OpenFAM Reference Implementation

Error handling

Note that unlike C or C11, C++ provides native support for exceptions. Hence the C++ API adopts the C++ style of handling and reporting errors to its caller, using exceptions. Unlike the normal C convention of returning integer values (0 for success and negative values in case of failure), it uses C++ exceptions to indicate error scenarios. All APIs return the expected output on success (or void if no output is returned), and throw an exception on error. Instead of checking the return value for errors as in C, the caller should use try-catch blocks for handling errors.

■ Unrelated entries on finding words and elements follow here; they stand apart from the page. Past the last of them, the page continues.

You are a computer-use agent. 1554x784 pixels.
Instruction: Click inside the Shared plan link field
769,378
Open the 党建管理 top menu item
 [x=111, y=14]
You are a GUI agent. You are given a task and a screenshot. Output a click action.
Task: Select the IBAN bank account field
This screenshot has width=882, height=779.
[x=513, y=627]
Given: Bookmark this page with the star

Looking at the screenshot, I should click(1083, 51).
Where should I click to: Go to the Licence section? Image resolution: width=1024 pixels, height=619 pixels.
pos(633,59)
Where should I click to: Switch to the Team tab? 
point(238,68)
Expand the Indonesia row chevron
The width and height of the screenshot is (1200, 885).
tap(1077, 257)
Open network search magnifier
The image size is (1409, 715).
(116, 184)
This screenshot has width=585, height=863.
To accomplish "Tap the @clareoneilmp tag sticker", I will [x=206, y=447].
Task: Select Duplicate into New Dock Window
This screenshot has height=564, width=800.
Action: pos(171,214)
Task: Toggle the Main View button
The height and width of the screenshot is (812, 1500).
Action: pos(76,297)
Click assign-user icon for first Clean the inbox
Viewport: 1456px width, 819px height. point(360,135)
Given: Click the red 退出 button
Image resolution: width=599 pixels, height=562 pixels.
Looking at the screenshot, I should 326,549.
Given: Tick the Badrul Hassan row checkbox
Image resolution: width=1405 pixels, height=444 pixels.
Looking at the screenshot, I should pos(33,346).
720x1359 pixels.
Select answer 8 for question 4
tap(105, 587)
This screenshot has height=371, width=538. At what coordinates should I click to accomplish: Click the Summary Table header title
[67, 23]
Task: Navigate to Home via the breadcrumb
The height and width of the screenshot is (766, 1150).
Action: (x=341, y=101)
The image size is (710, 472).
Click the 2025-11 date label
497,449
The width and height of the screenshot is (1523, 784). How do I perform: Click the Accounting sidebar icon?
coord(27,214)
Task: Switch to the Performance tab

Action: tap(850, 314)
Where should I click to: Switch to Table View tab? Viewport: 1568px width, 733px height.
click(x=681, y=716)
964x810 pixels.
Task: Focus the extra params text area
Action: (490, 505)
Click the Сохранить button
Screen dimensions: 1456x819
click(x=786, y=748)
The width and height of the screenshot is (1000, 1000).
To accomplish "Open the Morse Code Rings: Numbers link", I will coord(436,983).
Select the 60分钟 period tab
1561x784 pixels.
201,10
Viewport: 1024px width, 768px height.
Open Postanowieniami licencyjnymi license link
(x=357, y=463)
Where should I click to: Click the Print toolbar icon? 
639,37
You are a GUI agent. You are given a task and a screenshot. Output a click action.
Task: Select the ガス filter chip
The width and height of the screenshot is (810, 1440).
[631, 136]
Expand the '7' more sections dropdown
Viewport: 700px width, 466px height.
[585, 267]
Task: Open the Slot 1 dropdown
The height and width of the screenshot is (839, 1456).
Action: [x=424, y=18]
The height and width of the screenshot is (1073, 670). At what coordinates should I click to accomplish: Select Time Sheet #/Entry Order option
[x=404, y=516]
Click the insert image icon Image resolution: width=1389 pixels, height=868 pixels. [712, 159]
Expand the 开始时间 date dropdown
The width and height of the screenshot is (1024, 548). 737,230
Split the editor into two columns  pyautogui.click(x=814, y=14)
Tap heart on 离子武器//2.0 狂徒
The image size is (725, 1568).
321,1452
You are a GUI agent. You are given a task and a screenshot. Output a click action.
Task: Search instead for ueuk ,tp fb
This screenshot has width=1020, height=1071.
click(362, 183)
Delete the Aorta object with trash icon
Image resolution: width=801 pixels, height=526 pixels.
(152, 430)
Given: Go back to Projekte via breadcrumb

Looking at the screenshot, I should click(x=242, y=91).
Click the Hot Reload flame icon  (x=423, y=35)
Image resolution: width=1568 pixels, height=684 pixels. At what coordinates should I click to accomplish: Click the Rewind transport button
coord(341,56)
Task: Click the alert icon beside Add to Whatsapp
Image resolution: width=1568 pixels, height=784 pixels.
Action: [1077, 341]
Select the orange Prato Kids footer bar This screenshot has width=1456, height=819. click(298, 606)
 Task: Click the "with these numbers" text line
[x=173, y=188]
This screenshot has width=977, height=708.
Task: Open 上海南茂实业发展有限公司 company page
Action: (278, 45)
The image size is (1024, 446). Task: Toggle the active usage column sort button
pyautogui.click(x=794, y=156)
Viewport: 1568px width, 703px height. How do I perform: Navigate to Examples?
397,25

The implementation defines a set of exception classes, which are derived from C++ standard exception class to categorize various types of failures, like Runtime, Allocator, Data-path, etc. It also defines a list of individual error numbers to identify a specific error. The exception object received by the caller in case of an error will contain a specific error number and an appropriate error message string. The application can retrieve this information using member functions, fam_error() and fam_error_msg()/what() and take any necessary action. The currently defined exceptions (and exception numbers) are defined in Table 1 and Table 2

Table 1: List of OpenFAM exceptions
Fam Exception Class Description
Fam_Exception This is the base exception class for all FAM exceptions.
Fam_InvalidOption_Exception For invalid options or arguments for FAM APIs.
Fam_Timeout_Exception Retry or Timeout limit for blocking APIs.
Fam_Datapath_Exception Indicate data path errors.
Fam_Allocator_Exception Indicate allocator errors.
Fam_Pmi_Exception Indicate runtime initialization errors.
Fam_Unimplemented_Exception Calling unimplemented OpenFAM APIs

Table 2: List of OpenFAM error numbers
Fam Error Description
FAM_ERR_UNKNOWN Unexpected or Unknown errors.
FAM_ERR_NOPERM Caller does not have access rights for the desired operation.
FAM_ERR_TIMEOUT Blocking APIs reached retry/timeout limit.
FAM_ERR_INVALID APIs called with invalid options/arguments.
FAM_ERR_LIBFABRIC Libfabric API failure.
FAM_ERR_SHM Shared memory allocator error.
FAM_ERR_NOTFOUND Data item or region not found in FAM.
FAM_ERR_ALREADYEXIST Data item or region already exists in FAM.
FAM_ERR_ALLOCATOR Allocator specific error
FAM_ERR_GRPC Error from grpc layer.
FAM_ERR_PMI Runtime error.
FAM_ERR_OUTOFRANGE Data access out of range.
FAM_ERR_UNIMPL Calling unimplemented functions/APIs.
FAM_ERR_RESOURCE Resource not available.
FAM_ERR_INVALIDOP Invalid operations

Note that the library contains both blocking and non-blocking calls for most data path operations. In case of errors, all blocking calls throw exceptions immediately. For example, a call to fam_put_blocking() will either complete successfully, or throw one of the following exceptions - Fam_InvalidOption_Exception, Fam_Allocator_Exception, Fam_Datapath_Exception or Fam_Timeout_Exception. In general, the application should use the normal try-catch block to handle exceptions:

    try {
    	fam_put_blocking();
    } catch (Fam_Exception &e) {
    	// Exception handling code
    }
    

However, the non-blocking calls are queued within the library, and may not catch exceptions immediately. Depending on the underlying error, certain exceptions will be thrown immediately, while others may only be thrown during the next fam_quiet() call. Thus the code may look like:

    try {
    	fam_put_nonblocking();
    } catch (Fam_Exception &e) { 
    	// handle (for example)
    	// Fam_InvalidOption_Exception, Fam_Allocator_Exception, Fam_Datapath_Exception
    } 
    // ... Continue rest of the code ...
    try {
    	fam_quiet();
    } catch (Fam_Exception &e) { 
    	// These exceptions may actually result
    	// from a previous fam_put_nonblocking() operation
      // Fam_Timeout_Exception, Fam_Datapath_Exception
    }
    

Note that uncaught exceptions will result in the application being terminated.